On the server, go to the /opt/kafka
directory:
cd /opt/kafka
Create a new topic named test-load
:
bin/kafka-topics.sh --create --topic test-load --bootstrap-server localhost:9092 --partitions 4 --replication-factor 1
Kafka has a built-in tool kafka-producer-perf-test.sh
, which allows you to simulate message sending by a producer. Let’s launch it to create a test load:
bin/kafka-producer-perf-test.sh --topic test-load --num-records 1000000 --record-size 100 --throughput -1 --producer-props bootstrap.servers=localhost:9092
The command above will generate and send 1,000,000 messages.

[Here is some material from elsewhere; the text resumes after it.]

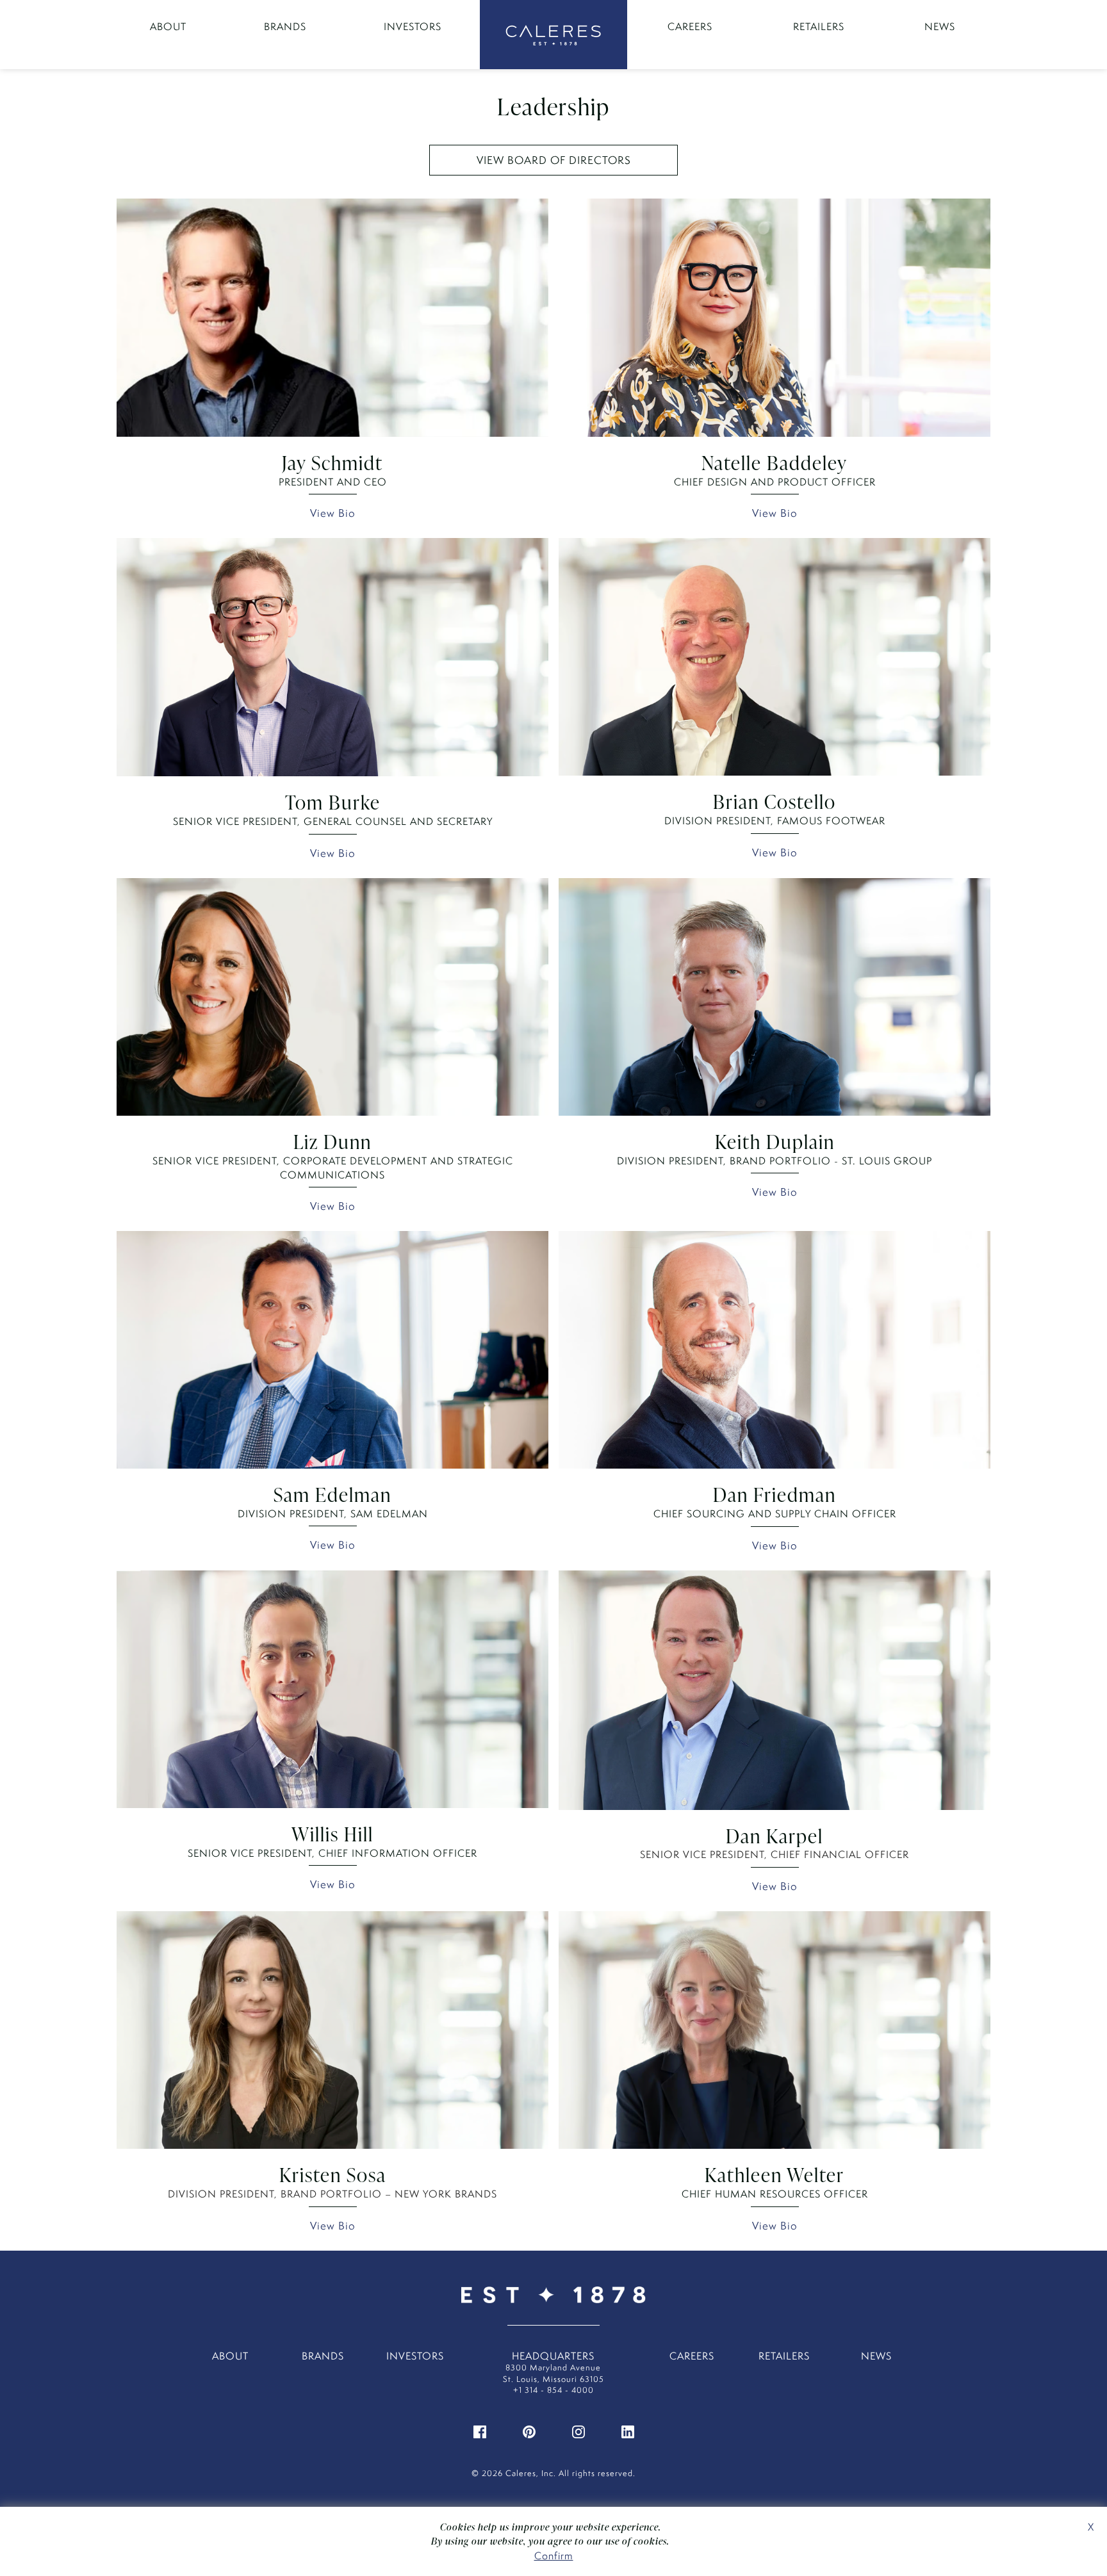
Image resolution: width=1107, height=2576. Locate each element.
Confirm (553, 2556)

Also, create a load by consuming another 1,000,000 messages with a consumer:
bin/kafka-consumer-perf-test.sh --topic test-load --messages 1000000 --broker-list localhost:9092 --group test-group
Go to the Grafana dashboard and you can observe the graphs:
Monitoring Apache Kafka is a complex and comprehensive process that requires maximum attention to detail. The process starts with metrics collection, which can be organized using modern tools like Prometheus and Grafana. Once the metrics are set up, it is necessary to regularly check the cluster’s state for possible problems. Proper monitoring ensures stability of operation. Apache Kafka is a powerful tool that will fully reveal its potential only with correct setup and operation.